Marlowe's Shade

Monday, August 01, 2005

The Nanny State and Euthanasia

This is a great article by Steve Hayes

There are many reasons to oppose socialism. There are many reasons to oppose euthanasia. But when a society has socialized health care, all the conditions are in place to create a perfect environment for euthanasia.

To become public policy, euthanasia needs two things: an ideology and a mechanism. A radical ideology, however malevolent, is impotent without a mechanism.

Government is the perfect mechanism because government is inherently coercive. It has the brute force to impose its will on the unwilling.

Under a private enterprise system the customer has, at least in principle, the final say. I say “in principle” because the customer still needs to be vigilant. The customer has something the heath care provider needs, which is money. The customer can also sue in case of medical malpractice.

To the extent that a society moves away from this to a national, single-payer system, the patient loses control. For, in socialized medicine, the health care provider is paid no matter what.

In addition, government sets the policy. It decides who will live and who will die. And the patient has no legal remedy because he or she can’t sue the government. The patient or the patient’s family can’t seek relief from the courts because the courts are the government. The courts will side with government policy.

It is no coincidence that the countries where euthanasia is either public policy or on the way to becoming public policy — countries like England, Belgium, Holland, Australia, Switzerland, and Canada — are countries that have a post-Christian ideology empowered by a tradition of socialism.

They may not call it “socialism” in some narrow historical sense, but when a society has a national, single-payer health care system, that’s socialized medicine.

And we are very close to having that in the United States. The Terri Schiavo case was a case of involuntary euthanasia by court order. And when the Florida legislature passed “Terri’s Law,” the Florida courts struck it down.

Euthanasia is already legal in Oregon. And there is an underground culture of euthanasia among such health care providers as Kaiser and MUSC.

The bioethics community has been captured by the euthanasia community — represented by the likes of the infamous Peter Singer. (See article at http://www.worldmag.com/subscriber/displayarticle.cfm?id=9987.)

For an excellent information-clearing house on euthanasia and related issues, go to http://www.wesleyjsmith.com.

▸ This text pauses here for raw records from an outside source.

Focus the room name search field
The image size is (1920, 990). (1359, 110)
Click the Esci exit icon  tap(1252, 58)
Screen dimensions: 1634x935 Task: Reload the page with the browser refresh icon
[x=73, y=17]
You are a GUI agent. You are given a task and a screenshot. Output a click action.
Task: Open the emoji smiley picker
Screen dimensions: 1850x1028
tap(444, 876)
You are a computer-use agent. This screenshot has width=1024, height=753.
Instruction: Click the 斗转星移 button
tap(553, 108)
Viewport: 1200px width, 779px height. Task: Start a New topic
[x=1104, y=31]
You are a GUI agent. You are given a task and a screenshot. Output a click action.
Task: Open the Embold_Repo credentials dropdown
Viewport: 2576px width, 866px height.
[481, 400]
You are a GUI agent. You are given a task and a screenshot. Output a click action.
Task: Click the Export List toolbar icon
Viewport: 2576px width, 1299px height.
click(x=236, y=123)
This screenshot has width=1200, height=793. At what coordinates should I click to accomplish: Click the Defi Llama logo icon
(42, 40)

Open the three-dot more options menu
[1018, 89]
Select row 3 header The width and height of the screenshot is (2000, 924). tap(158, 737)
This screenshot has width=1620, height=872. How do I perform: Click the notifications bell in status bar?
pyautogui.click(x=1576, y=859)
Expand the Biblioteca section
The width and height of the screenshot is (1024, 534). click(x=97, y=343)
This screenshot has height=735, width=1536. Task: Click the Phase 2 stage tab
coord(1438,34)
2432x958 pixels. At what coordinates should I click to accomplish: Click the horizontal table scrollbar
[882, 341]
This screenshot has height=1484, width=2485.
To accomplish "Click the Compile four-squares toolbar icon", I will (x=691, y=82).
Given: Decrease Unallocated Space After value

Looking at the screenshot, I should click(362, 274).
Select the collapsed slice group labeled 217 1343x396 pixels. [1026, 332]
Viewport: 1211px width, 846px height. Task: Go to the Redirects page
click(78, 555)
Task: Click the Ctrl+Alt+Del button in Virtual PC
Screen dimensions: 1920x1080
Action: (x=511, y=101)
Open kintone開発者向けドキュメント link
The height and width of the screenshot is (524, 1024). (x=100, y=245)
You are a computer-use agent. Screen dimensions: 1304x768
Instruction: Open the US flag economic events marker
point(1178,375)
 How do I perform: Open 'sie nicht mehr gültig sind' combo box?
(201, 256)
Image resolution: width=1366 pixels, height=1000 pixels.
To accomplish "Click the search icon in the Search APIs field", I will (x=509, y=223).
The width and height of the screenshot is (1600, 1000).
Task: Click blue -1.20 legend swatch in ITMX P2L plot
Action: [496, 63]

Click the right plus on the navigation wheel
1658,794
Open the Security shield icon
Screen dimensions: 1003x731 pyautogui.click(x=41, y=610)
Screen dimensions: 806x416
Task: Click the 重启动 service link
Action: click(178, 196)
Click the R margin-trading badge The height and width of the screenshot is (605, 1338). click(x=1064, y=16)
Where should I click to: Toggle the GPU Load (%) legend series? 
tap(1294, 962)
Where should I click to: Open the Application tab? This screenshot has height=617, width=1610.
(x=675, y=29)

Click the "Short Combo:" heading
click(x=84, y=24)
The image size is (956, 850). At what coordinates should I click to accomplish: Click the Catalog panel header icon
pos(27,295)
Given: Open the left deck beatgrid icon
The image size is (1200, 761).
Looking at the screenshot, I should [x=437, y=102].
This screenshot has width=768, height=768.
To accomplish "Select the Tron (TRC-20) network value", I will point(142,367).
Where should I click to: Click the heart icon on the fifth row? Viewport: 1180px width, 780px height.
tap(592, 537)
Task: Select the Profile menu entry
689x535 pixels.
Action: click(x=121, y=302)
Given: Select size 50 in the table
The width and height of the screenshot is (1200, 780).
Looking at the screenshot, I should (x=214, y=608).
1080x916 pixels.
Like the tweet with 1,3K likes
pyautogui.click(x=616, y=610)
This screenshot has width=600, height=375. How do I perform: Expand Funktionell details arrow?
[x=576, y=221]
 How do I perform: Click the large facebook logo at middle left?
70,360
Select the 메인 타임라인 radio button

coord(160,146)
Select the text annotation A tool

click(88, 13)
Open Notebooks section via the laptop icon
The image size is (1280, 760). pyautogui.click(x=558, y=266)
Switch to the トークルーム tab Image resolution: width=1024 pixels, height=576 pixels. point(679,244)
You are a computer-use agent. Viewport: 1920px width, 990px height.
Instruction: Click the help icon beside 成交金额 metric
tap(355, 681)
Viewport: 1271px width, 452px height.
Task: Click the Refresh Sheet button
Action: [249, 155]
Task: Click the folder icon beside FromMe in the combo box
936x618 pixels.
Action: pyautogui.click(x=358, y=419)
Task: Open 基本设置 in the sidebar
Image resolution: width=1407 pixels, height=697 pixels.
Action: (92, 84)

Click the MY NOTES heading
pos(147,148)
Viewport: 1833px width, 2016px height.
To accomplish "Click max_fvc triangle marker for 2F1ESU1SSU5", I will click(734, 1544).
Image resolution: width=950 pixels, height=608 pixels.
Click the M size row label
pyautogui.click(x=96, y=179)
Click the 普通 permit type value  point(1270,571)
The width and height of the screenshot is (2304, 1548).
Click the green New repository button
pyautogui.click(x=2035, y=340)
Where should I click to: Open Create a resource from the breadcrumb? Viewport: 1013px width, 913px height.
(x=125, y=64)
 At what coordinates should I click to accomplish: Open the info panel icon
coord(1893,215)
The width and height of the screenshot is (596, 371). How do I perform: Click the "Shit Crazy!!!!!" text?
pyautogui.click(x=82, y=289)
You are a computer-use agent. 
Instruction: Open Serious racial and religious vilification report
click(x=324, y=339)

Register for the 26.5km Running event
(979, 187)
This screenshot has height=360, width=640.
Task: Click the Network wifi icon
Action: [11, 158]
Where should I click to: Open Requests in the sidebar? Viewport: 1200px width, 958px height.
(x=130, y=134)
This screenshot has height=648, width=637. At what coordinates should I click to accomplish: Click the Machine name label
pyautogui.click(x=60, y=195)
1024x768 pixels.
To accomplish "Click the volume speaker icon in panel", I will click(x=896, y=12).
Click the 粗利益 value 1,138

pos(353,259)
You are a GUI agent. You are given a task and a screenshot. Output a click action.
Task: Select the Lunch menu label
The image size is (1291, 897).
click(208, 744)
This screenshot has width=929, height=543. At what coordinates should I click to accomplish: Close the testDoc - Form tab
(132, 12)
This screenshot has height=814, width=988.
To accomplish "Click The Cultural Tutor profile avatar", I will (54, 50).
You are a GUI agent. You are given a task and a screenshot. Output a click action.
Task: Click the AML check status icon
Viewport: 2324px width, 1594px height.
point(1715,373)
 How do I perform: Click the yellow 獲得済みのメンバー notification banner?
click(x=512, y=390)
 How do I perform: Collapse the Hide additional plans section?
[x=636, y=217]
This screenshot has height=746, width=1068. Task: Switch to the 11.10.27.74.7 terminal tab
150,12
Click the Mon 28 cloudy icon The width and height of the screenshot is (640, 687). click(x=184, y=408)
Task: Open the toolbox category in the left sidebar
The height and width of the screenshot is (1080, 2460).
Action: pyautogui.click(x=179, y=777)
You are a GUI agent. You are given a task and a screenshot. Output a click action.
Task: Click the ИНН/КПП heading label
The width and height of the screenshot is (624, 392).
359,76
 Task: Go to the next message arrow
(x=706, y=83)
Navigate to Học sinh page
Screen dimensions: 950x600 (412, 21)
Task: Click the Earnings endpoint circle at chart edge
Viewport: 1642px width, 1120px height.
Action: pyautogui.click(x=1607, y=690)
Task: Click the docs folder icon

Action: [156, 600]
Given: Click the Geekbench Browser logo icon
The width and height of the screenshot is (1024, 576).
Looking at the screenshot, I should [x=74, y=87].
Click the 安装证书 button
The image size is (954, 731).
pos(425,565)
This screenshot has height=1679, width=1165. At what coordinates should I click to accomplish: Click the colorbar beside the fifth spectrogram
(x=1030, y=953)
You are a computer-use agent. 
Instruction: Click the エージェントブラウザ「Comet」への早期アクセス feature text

The 2004 platform for the Democratic party was a road map for socialized medicine. Among other things, it advocated the following:

We will strengthen Medicaid for our families and expand the children’s health program created under President Clinton so no child goes without medical care. … We will expand coverage for low-income adults through existing federal-state health care programs. And we will provide all Americans with access to the same coverage that members of Congress give themselves … We will lift a financial burden on families, businesses, and the self-employed by picking up the tab for the highest-cost medical cases … We will ensure that seniors across the country, particularly in small-town and rural America, no longer suffer from geographic discrimination … We will also work to ensure that people with HIV and AIDS have the care they need … Cultural and language barriers remain a particular problem for immigrant communities … We will push the boundaries of science in search of new medical therapies and cures … Stem cell therapy offers hope to more than 100 million Americans who have serious illnesses — from Alzheimer’s to heart disease to juvenile diabetes to Parkinson’s. We will pursue this research under the strictest ethical guidelines, but …[1]
Remember that Kerry only lost by a few million votes. And, in order to stay politically competitive, Republican politicians often get into a bidding war with the Democrats over which party will dole out more government goodies.

Of course, neither party calls this “socialized” medicine. After the Hillarycare debacle, they prefer to pursue a stealthy incremental strategy, but you can see where this is headed.

Both parties also talk about a patient’s bill of rights and equal access — but this is in direct tension with the economics of socialized medicine. Dumping everyone into the same pool is a form of income redistribution in which, so goes the theory, those who can afford health care subsidize those who cannot.

Mind you, it doesn’t work out that way in practice. The rich can afford to hire tax attorneys who shield their income. Remember Teresa Heinz-Kerry? A multi-billionaire in a low-income tax bracket?

So what you inevitably end up with is the rationing of medical services. You can see this in England and Canada. You can see this in HMOs. The end result is social Darwinism applied to medicine. The fittest edge out the most vulnerable. And euthanasia is dirt-cheap.


I've posted on this scenario before, but I appreciated this article not only as confirmation, but also as a much clearer exposition that I could make.